Dear All (and with apologies … long note alert!):
Yesterday’s AMDAC was very productive. For reference, all the materials are here and a reasonably detailed set of notes are found below my signature. For further color, David Shlaes has also posted a summary on his Perfect Storm blog.
FDA nicely positioned the question for the day as “It will be easy to approval a new narrow-spectrum agent if clean non-inferiority or superiority data are possible, but we think it likely that this will be the exception rather than the rule. If we are presented instead with a product that seems to have all the right stuff preclinically but where the best available clinical data are unclear, how should we proceed?”
In response, my core takeaway is that the committee overall (some dissent, some nuances) recognized:
- the pressing public health threat,
- the potential role that narrow-spectrum agents might play for selected pathogens,
- the challenges in predictably generating typical amounts of data, and
- the need to cautiously permit a pathway built on lots of animal model data, lots of human PK data, a good understanding of safety, and at least some clinical efficacy data.

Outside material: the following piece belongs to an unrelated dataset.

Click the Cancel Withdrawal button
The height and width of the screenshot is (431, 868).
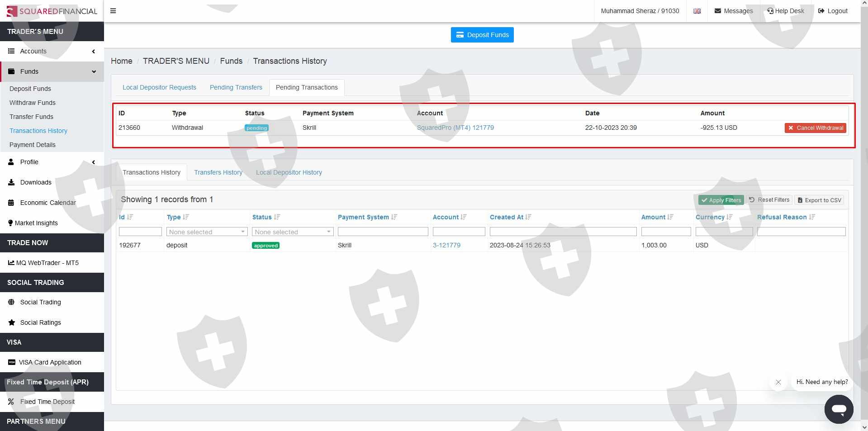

But, also coming through loudly and clearly was the message that this is really a pathway of last resort … every effort should be made to generate the best possible clinical data. Put in Tier A-B-C-D language (Lancet ID 13:269-75, 2013), approval could be based only Tier C-quality data if you truly have no choice … but, please, please, PLEASE get as close to the quality of data expected in Tier B as you can.
All of this makes good sense to me and I think this is a great outcome for the day – perhaps not a home run but certainly a triple if you’ll permit a baseball metaphor. I especially liked the balance around the idea that “you can rely more heavily on animal models + human PK if you really have no other options” vs. “If you bring a rock-bottom clinical package, the drug will be viewed skeptically … it is in everyone’s interest if you do more.”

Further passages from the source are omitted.